The Hopkins County School District Finance Corporation sold $34.3 million in lease revenue bonds to finance improvements at district schools.
The bonds mature between 2024 and 2051, yielding between 2.9% and 4.37%. They received a rating of AA from S&P Global Ratings and A1 from Moody’s Investors Service, which assigned a mark one notch lower than the district’s standard issuer default rating.
The lower rating reflects “the risk of non-appropriation of annual rental payments for debt service on the lease revenue bonds and the essential nature of the leased assets (school facilities) secured by a statutory mortgage lien,” Moody’s analysts wrote.
The bond proceeds will fund the construction of a middle school addition to a district elementary school and renovations at the gyms, storm shelters, and support facilities at two high schools. The bond sale will also finance the acquisition of a site that will host a new central office for the school district.

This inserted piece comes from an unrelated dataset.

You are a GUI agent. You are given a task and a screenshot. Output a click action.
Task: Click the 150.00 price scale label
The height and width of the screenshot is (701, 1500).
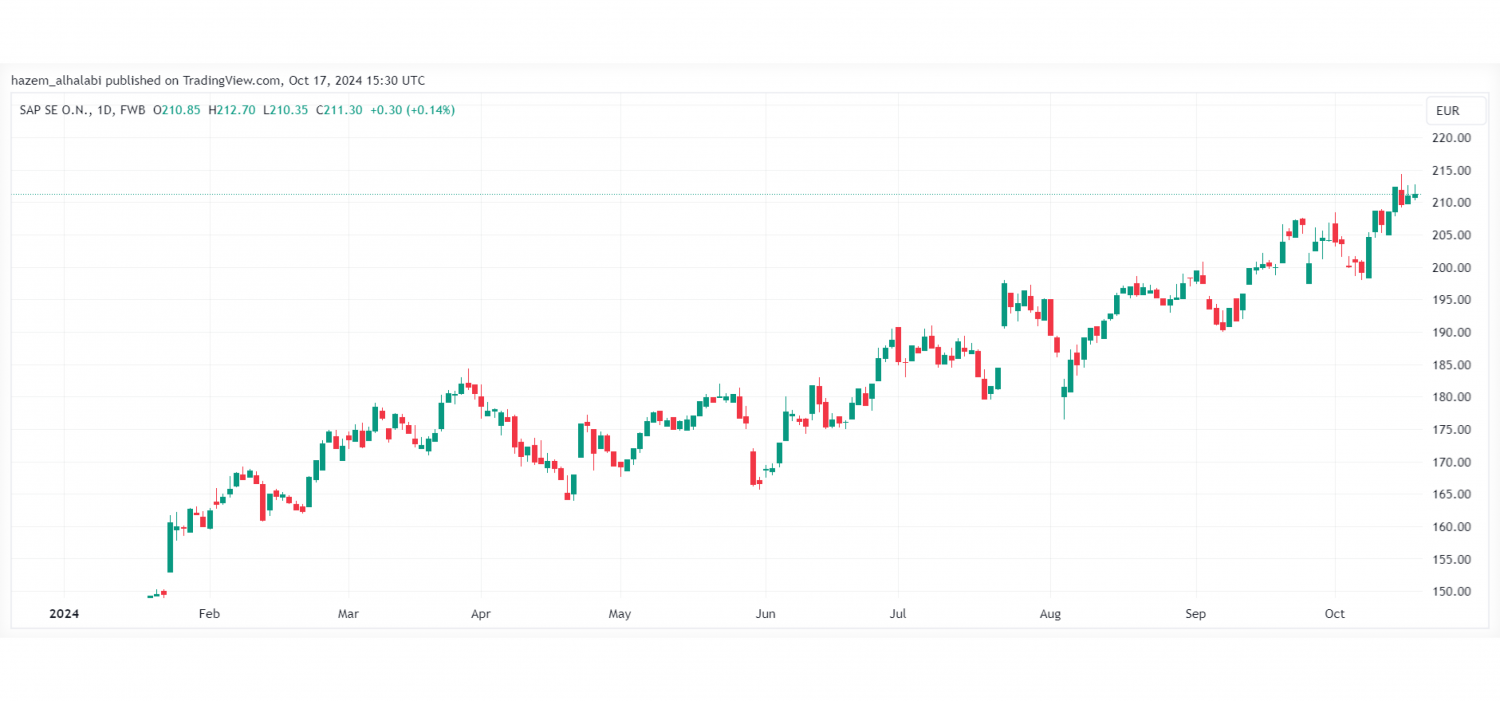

The issuance comes after two summers of disastrous flooding in Kentucky, spurring local officials across the state to push for bolstered storm shelters. Last summer, a county in western Kentucky set a state record for one-day rainfall, according to the National Weather Service. In 2022, storms in the state’s east led to extreme flooding that killed 43 people.
Hopkins County is a rural county in western Kentucky, with a population of about 45,000 people. The bonds are special obligations of the corporation, payable by annual lease rental payments by the school district.
The bonds will nearly double the district’s debt, bringing its total debt outstanding to about $75 million.
J.P. Morgan Securities LLC served as underwriter on the issuance, purchasing the bonds for close to par. Robert W. Baird & Co Inc acted as financial advisor.